# To be done:
Write the records from the start through the line holding "Run the Filtro", inclusive, as a two-column CSV with the headers input and output. Use one row per record, put each field in quotes, and replace line breaks with spaces.

# Extracted information:
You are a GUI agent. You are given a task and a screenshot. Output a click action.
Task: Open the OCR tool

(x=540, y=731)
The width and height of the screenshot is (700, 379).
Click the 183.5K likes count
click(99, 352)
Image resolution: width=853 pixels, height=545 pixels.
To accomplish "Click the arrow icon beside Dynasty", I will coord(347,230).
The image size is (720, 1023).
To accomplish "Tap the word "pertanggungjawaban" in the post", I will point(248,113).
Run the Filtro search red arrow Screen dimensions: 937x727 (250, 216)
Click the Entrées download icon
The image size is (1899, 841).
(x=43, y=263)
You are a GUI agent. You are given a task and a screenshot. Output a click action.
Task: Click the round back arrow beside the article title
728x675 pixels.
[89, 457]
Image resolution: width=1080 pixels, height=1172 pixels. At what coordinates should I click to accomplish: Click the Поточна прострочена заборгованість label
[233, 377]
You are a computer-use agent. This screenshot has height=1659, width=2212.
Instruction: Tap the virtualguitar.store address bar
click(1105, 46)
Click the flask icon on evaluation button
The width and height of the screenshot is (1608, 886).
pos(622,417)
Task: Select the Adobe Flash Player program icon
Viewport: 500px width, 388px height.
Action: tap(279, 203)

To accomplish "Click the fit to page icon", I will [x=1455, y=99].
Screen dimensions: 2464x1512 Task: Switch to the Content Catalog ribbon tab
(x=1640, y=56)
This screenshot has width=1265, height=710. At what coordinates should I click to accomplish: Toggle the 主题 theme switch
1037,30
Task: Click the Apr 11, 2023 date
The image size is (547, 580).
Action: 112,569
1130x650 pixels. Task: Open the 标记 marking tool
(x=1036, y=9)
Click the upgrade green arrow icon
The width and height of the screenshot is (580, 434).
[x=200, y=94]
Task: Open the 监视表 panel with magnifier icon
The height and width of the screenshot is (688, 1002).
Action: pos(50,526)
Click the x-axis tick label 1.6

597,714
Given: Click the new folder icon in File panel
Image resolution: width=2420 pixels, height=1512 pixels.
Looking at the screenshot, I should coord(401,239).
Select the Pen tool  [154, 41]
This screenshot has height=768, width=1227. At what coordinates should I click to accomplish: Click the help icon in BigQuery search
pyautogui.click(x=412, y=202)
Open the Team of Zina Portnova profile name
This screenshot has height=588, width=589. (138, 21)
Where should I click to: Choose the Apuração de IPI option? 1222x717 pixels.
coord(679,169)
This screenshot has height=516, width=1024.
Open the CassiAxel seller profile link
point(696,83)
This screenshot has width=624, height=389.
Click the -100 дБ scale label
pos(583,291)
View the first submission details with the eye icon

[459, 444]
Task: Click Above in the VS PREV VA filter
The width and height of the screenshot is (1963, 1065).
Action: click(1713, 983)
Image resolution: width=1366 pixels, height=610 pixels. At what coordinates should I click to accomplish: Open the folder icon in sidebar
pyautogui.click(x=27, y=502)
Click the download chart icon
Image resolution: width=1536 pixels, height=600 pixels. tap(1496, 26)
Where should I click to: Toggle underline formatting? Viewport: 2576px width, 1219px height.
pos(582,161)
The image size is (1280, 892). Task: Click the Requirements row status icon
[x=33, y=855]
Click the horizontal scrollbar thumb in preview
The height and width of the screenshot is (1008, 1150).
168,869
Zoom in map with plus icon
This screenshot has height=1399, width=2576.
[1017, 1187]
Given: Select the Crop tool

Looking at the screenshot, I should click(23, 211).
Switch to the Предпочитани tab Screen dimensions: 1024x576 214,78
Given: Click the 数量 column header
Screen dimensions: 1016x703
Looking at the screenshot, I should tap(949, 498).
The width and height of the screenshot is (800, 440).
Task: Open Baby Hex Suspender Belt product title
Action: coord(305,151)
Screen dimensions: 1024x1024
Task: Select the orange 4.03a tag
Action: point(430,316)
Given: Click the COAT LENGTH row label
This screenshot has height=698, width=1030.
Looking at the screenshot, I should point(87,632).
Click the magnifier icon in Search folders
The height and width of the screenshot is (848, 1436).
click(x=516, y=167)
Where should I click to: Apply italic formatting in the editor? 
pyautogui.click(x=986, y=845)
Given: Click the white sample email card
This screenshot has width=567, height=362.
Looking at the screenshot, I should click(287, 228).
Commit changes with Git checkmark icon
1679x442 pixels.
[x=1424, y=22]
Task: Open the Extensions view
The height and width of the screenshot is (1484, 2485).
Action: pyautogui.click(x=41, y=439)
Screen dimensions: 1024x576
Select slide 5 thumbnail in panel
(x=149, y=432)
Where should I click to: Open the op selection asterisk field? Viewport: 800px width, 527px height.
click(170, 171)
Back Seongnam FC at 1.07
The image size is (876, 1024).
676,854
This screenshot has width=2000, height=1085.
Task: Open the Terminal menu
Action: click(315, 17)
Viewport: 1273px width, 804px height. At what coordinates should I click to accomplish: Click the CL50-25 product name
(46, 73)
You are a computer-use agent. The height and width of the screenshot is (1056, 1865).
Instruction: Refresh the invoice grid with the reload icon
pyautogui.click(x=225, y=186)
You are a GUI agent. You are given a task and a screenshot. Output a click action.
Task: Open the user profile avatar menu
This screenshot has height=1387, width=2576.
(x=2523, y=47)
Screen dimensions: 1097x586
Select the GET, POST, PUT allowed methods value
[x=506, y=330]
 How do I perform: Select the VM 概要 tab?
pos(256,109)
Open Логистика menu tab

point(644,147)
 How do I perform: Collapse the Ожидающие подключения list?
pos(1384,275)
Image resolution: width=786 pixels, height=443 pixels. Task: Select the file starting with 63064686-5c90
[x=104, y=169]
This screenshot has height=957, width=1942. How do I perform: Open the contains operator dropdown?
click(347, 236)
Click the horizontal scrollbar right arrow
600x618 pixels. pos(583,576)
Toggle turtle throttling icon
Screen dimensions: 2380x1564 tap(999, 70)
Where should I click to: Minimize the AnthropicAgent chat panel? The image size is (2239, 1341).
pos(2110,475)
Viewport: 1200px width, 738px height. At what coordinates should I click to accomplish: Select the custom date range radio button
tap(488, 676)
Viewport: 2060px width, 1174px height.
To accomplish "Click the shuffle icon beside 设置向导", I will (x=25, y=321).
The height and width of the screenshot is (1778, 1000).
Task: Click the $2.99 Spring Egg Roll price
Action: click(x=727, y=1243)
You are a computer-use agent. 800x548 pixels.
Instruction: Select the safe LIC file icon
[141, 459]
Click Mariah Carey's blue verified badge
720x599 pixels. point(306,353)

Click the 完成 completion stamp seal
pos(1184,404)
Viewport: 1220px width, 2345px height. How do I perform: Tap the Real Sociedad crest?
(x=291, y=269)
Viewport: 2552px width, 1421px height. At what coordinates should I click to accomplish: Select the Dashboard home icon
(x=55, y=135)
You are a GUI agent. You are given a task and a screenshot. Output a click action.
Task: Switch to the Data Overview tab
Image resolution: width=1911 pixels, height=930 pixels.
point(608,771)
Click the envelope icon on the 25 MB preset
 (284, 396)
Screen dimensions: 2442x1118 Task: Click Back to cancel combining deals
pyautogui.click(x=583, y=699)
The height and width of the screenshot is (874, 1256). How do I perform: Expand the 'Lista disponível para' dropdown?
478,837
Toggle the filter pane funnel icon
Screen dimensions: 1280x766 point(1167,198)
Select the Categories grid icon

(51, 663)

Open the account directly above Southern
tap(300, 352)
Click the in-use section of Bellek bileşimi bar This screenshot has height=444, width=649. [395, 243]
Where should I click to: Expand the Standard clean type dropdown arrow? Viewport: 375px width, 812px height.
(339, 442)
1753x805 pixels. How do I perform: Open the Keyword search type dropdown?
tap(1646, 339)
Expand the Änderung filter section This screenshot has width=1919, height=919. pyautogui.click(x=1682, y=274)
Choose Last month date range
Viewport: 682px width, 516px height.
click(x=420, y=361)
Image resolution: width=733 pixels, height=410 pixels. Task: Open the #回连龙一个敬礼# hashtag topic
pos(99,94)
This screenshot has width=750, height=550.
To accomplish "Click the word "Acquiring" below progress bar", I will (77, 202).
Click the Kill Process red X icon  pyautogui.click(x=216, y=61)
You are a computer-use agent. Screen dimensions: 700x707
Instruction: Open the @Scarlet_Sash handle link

# Exercise result:
input,output
"You are a GUI agent. You are given a task and a screenshot. Output a click action. Task: Open the OCR tool","(x=540, y=731)"
"The width and height of the screenshot is (700, 379). Click the 183.5K likes count","click(99, 352)"
"Image resolution: width=853 pixels, height=545 pixels. To accomplish ""Click the arrow icon beside Dynasty"",","I will coord(347,230)."
"The image size is (720, 1023). To accomplish ""Tap the word ""pertanggungjawaban"" in the post"",","I will point(248,113)."
"Run the Filtro search red arrow Screen dimensions: 937x727","(250, 216)"